EXERCISE DETAILS — Write out, word for word, the first line of the data below and every line after it through the one containing "Select the green Music tag".

RECORDS FOR THIS TASK —
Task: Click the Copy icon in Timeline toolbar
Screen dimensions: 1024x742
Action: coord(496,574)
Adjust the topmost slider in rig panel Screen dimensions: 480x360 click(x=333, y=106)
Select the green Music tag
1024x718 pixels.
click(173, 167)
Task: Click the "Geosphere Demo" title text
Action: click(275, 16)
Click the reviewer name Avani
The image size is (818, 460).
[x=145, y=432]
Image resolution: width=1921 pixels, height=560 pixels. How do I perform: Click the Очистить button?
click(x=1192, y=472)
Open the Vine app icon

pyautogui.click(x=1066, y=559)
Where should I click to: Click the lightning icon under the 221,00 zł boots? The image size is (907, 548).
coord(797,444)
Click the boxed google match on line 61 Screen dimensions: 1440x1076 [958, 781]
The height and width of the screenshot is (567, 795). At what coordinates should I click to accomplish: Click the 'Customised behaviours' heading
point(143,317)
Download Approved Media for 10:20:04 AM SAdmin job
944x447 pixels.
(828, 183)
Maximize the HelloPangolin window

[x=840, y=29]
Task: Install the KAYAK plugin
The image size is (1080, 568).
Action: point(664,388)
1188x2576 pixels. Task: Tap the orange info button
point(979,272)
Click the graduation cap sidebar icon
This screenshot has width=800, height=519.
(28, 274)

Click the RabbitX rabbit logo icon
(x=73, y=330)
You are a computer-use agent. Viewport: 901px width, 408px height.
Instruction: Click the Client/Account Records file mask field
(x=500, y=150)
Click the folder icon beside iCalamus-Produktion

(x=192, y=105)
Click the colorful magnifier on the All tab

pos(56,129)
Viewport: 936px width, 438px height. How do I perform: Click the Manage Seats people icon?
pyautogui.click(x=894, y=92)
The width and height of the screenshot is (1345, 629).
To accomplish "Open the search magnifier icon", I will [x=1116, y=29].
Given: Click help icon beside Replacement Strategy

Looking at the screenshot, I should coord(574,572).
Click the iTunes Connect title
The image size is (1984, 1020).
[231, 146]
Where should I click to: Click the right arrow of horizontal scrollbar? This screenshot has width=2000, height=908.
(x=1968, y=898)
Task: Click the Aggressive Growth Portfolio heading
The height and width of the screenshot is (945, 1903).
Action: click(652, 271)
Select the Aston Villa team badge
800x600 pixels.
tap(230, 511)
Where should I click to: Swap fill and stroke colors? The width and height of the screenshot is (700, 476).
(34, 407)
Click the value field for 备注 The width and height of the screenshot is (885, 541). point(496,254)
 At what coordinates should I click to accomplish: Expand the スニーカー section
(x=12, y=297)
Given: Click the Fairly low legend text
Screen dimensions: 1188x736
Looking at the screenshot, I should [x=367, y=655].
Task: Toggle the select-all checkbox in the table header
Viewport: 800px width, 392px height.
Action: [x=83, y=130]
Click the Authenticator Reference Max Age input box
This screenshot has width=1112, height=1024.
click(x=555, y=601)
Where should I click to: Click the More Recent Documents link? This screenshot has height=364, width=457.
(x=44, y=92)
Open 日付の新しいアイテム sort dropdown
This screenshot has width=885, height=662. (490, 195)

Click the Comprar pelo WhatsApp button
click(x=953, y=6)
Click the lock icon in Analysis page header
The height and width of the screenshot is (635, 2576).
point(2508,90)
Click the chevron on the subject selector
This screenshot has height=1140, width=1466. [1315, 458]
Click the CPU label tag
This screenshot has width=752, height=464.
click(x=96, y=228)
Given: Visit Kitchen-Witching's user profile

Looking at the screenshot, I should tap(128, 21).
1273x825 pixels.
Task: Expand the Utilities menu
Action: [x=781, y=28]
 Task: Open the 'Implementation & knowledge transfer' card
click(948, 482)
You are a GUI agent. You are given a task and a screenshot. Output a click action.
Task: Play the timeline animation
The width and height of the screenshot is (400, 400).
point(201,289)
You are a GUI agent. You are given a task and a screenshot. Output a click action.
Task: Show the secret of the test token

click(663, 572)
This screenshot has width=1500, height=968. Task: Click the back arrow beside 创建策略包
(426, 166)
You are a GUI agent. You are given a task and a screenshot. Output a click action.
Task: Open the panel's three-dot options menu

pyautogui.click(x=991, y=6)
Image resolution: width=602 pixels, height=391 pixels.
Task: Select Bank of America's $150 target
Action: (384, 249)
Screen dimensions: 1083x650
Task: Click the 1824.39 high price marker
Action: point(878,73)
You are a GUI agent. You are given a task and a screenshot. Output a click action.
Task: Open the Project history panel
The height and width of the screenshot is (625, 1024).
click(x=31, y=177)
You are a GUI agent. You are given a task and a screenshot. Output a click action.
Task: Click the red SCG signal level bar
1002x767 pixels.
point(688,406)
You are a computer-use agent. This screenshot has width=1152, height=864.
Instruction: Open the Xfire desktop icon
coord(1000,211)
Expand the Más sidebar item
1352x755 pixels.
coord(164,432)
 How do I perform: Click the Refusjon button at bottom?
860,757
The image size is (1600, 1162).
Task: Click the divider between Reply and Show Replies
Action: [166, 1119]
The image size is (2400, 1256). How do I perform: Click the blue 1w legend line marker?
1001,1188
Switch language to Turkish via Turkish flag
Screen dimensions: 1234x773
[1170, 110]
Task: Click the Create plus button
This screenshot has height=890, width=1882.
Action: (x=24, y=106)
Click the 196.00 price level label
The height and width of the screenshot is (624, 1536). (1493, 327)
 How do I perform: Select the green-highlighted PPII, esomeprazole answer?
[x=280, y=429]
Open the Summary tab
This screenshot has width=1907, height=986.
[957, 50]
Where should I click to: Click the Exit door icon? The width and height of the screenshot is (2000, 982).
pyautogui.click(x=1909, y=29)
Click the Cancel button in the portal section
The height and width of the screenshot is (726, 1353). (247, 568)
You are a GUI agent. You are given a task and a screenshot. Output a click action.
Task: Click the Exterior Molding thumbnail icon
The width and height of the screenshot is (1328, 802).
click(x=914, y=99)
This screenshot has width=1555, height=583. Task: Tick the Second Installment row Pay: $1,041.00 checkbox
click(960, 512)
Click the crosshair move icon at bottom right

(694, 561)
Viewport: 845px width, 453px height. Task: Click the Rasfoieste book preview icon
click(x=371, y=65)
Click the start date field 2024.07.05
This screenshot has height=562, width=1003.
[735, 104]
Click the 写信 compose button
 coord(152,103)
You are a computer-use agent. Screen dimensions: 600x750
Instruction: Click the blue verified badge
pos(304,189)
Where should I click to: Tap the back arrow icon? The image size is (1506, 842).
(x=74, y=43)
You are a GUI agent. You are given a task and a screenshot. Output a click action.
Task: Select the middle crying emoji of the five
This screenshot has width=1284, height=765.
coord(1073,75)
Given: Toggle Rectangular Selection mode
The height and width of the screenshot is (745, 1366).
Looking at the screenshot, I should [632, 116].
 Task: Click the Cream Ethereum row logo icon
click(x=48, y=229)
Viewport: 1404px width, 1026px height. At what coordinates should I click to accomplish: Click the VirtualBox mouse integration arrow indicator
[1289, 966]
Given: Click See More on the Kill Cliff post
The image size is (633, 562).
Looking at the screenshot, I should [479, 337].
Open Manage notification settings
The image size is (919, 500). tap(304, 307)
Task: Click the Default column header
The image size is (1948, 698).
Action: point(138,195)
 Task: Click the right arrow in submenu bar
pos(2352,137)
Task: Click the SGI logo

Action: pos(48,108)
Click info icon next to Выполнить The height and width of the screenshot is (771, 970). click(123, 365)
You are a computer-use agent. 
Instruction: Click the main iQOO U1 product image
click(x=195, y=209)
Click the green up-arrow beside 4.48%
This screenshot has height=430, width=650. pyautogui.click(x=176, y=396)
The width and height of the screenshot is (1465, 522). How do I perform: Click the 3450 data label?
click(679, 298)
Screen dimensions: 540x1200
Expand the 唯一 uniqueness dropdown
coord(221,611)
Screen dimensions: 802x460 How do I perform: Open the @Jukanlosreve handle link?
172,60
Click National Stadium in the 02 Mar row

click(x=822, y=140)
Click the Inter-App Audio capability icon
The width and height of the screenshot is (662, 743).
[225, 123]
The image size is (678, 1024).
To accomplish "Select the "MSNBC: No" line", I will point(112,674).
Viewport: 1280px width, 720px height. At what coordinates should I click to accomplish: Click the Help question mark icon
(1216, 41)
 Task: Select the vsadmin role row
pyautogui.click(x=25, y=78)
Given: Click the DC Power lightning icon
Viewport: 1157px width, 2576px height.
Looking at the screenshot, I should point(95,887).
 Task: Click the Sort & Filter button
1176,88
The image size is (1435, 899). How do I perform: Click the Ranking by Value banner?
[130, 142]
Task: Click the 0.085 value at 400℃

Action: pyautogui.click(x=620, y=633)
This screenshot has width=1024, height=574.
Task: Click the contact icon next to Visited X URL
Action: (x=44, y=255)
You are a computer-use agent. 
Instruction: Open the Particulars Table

ANSWER TO THIS EXERCISE —
Task: Click the Copy icon in Timeline toolbar
Screen dimensions: 1024x742
Action: coord(496,574)
Adjust the topmost slider in rig panel Screen dimensions: 480x360 click(x=333, y=106)
Select the green Music tag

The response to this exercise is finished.